Sappi’s Motion highlights the interplay between the obligation of the party seeking to vacate an arbitration award to provide a sufficient record of the proceedings, see Westerbeke Corp. v. Daihatsu Motor Co., 162 F.Supp.2d 278, 283 n. 3 (S.D.N.Y. 2001), reversed on other grounds, 304 F.3d 200 (2d Cir.2002), and the practice of ruling on motions to vacate arbitration awards through motions for summary judgment. See Airline Pilots Ass’n Int’l v. Pan Am. Corp., 405 F.3d 25, 30 (1st Cir.2005). Under the familiar rubric, in ruling on a motion for summary judgment, a court is required to view the record in a light most favorable to the non-moving party, Nicolo v. Philip Morris, Inc., 201 F.3d 29, 32 (1st Cir.2000), and must rely either on uncontested facts or on [31]*31the non-movant’s version, if properly placed in conflict.

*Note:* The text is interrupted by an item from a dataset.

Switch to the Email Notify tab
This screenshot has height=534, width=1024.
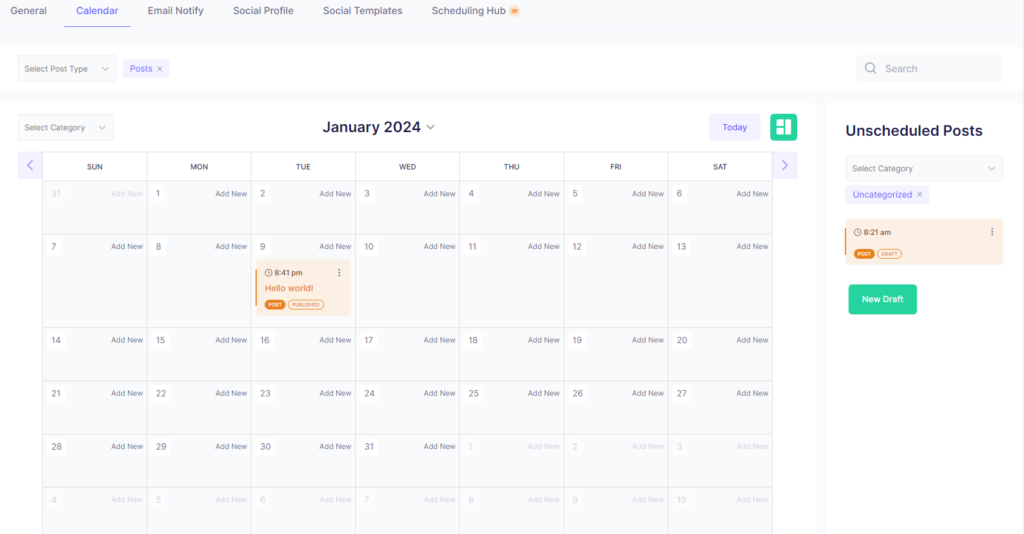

Where, as here, the moving party objects to the arbitration award, a failure to supply an undisputed record falls against PACE. Because Sappi denied the PACE SMFs that rely on the offending portions of the Carver affidavit, for purposes of ruling on the motion for summary judgment, the statements are disputed. It is, therefore, unnecessary to reach whether the objected to portions of the Carver affidavit could have or should have been admissible into evidence, because once properly disputed, PSMF paragraphs 37-41 and 46 are not considered anyway.3

II. The Second Motion to Strike: PACE’s Reply To Sappi’s Statement of Material Facts and PACE’s Motion To Amend Reply

In its second motion to strike, Sappi contends four of PACE’s responses to its Additional Statement of Material Fact violate Local Rule 56 by responding with facts not relevant to its denials or qualifications. Focusing on paragraphs 1, 2, 29, and 57, Sappi’s concern is that PACE has interposed facts to which under the rules it cannot respond.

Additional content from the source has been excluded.